In a research report, Cowen and Company say investors aren't bullish enough on Google's medical bets.


Health is a big deal for Google. Two of its Alphabet companies are devoted to it. One of them, Life Sciences, recently named diabetes as its inaugural area of focus with other widespread diseases to come. Google’s co-founders (and Alphabet chiefs) are obsessed with massive, intractable medical problems.

Yet the company has given minimal disclosures on its nascent, multi-pronged initiatives in health care. Still, one investment bank believes Google’s efforts — which include inventions like its smart contact lens and miniature diabetes monitor, as well as its venture investments — could create its next multi-billion dollar business. In a sizable research note published last week, Cowen and Company wrote that Google’s moves “represent significant unlocked value” that will start becoming clearer as the company separates the finances of Google and Alphabet in the fourth quarter.

“A closer look at Google’s vast health care efforts,” the report says, “reveals that the company is targeting very large markets with an expansive list of projects that with even minor success could justify the company’s recent investments.”

Cowen cites three major trends in the sector that play to Google’s strengths: The digitization of health data; a shift toward paying for care based on value, rather than visits or tests; and genome sequencing. Google’s cloud computing expertise positions it well in the first trend while it has, through the two Alphabet companies, Calico and Life Sciences, begun inking business deals aimed at the other two. In August, Life Sciences signed a partnership with pharmaceutical company Dexcom to make high-tech products for diabetics, a total market Cowen pegs at $20 billion in potential.

Then there are Google’s investments. According to Cowen, Google Ventures currently backs 14 life sciences companies, including two — Flatiron Health and One Medical Group — with valuations over $1 billion. Another, Spruce Health, operates in telemedicine around dermatology, a market Cowen estimates at $5.7 billion.

However, the Cowen report doesn’t attach a headline number to the total basket. Nothing like Google will have a $XX billion healthcare business by 2017. In part, that’s because medical development moves at a glacial pace, with regulatory and research unpredictability. Also, Google isn’t helping.

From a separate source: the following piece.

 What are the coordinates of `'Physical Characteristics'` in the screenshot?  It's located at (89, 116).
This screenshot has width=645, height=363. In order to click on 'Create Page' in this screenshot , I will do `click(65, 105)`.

“It’s just difficult to put numbers around it,” said John Blackledge, a Cowen analyst and report co-author. “It’s always tough with a $400 billion company.”

Cowen did estimate that in the fourth quarter, when Google breaks out its core business results from the Alphabet remainder for the first time, the company will report between $3 billion and $5 billion in research and development costs outside of Google Inc. A huge portion of that will likely go to health care.

Should the digital health and medical tech markets expand, as Cowen and others expect, there’s no guarantee Google-Alphabet will claim a lion’s share of profits. Other tech companies do cloud computing well, arguably better as businesses. And several, including Fitbit and Apple, look better poised to seize on any boom in wearable health products. Also, the success of Calico and Life Sciences will depend on ample pharmaceutical and biotech partners, an industry in the midst of a stock market bloodletting.

Per Cowen, however, Google doesn’t need to own health care as it does with search, but can clean up with some “minor success.”

“We might be early here,” Blackledge said. “Three years from now, if we’re having the same conversation, we may be able to measure it better.”